▸ Supplied records
■ ■ ■ ■ ■

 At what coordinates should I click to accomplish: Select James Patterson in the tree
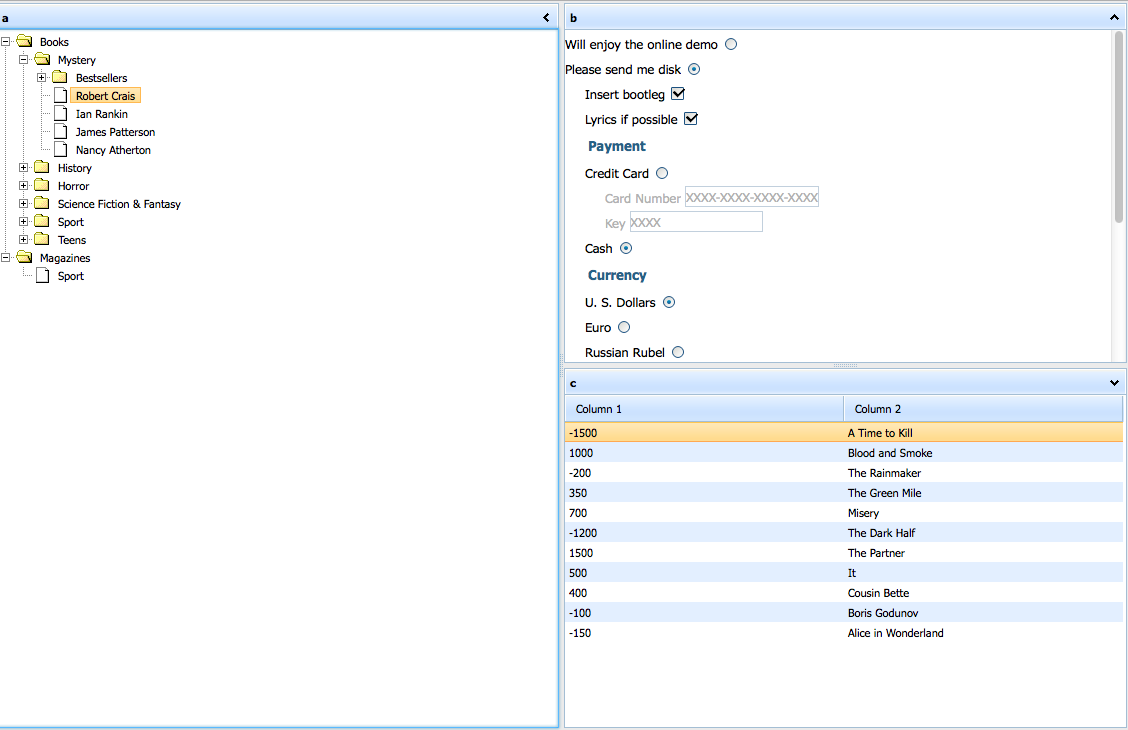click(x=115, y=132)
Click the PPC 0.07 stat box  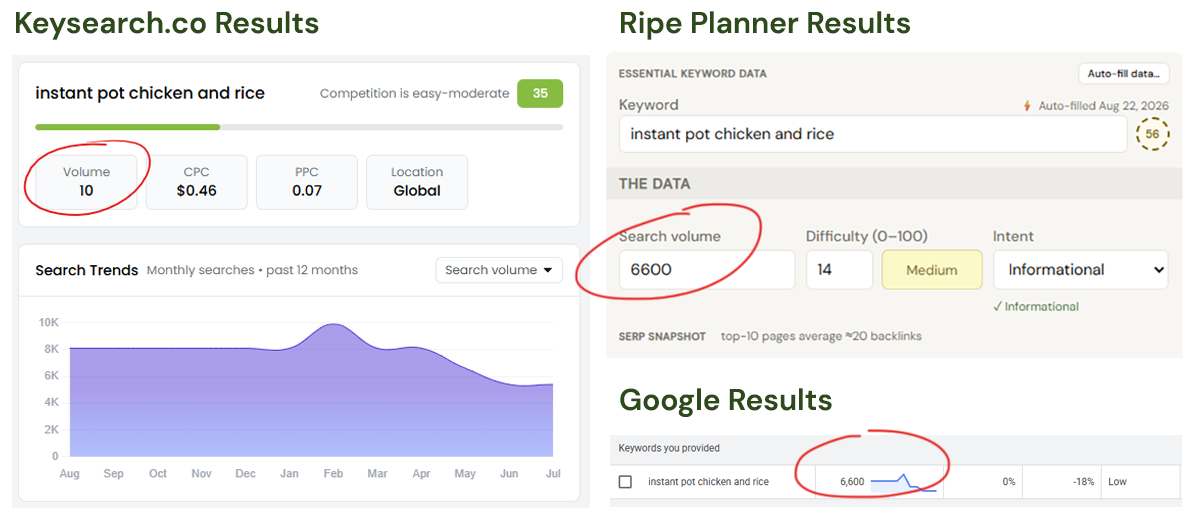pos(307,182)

■ ■ ■ ■ ■

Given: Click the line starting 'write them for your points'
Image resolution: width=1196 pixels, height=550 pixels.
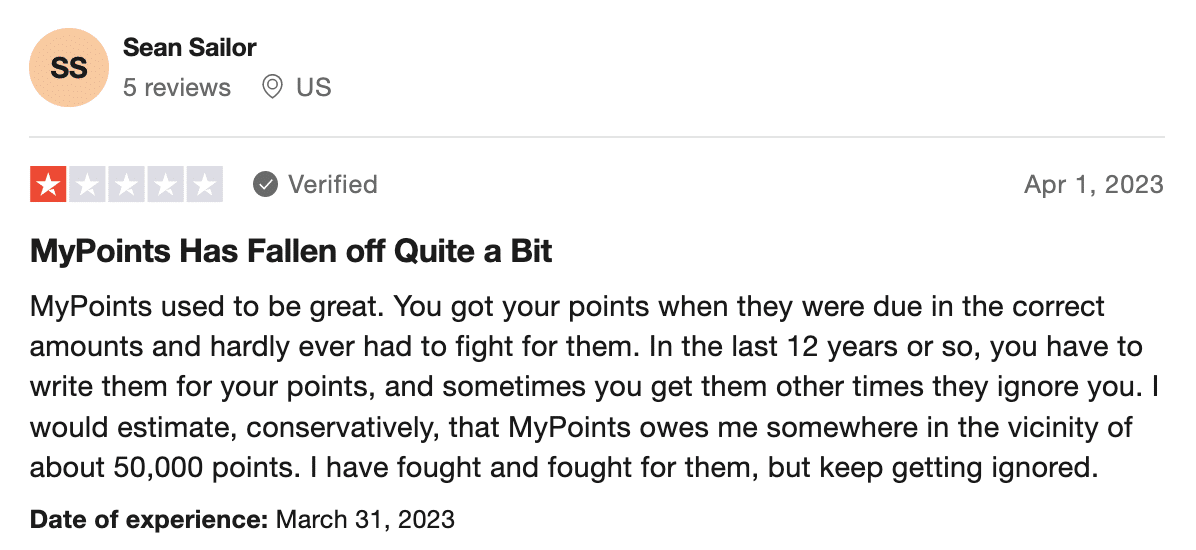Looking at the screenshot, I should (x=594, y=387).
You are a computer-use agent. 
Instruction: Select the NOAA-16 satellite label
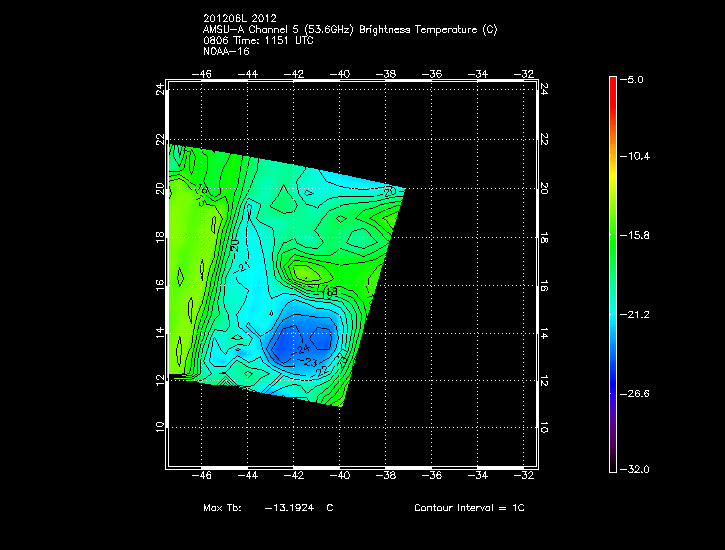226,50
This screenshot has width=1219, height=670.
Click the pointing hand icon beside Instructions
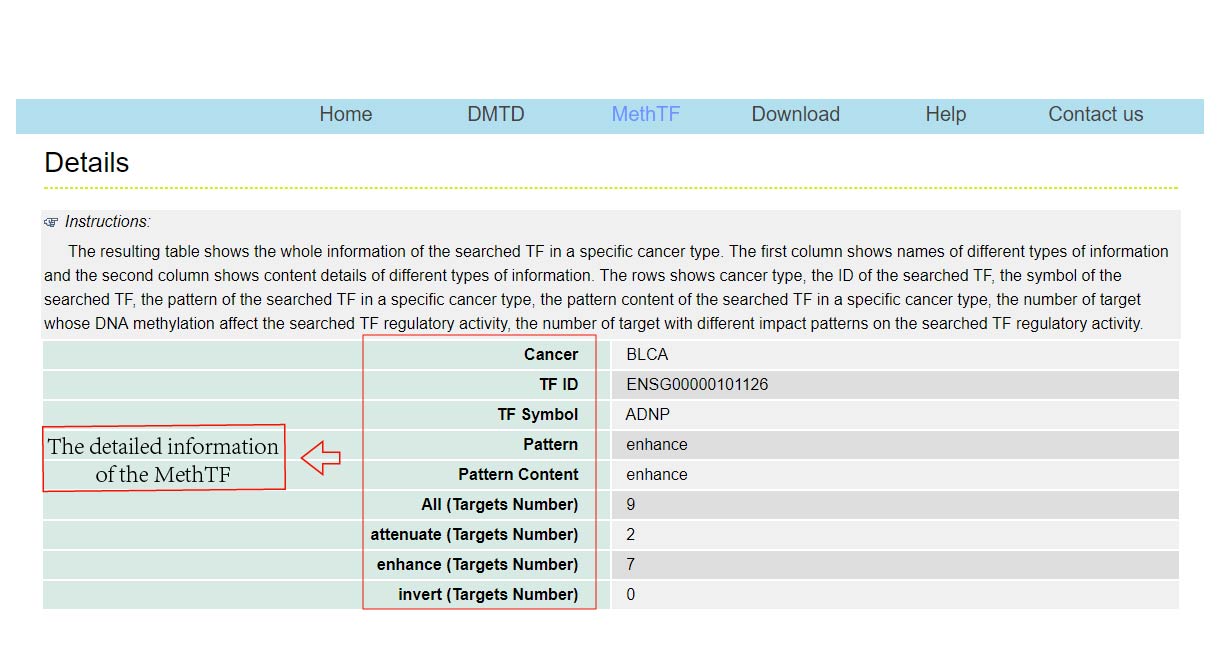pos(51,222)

■ ■ ■ ■ ■

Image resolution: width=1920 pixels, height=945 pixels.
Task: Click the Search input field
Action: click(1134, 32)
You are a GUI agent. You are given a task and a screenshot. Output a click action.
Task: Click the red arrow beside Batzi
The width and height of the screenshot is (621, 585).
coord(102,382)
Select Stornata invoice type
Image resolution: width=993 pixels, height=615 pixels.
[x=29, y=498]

■ ■ ■ ■ ■

▸ Work to be completed
Starting at the line above that holds "Given: Click the", repeat every line exactly down to and including the line that holds "This screenshot has width=1219, height=670.", then stop. Do not carry over any pictures.

▸ Task solution
Given: Click the line starting 'write them for your points'
Image resolution: width=1196 pixels, height=550 pixels.
Looking at the screenshot, I should (x=594, y=387).
You are a computer-use agent. 
Instruction: Select the NOAA-16 satellite label
226,50
This screenshot has width=1219, height=670.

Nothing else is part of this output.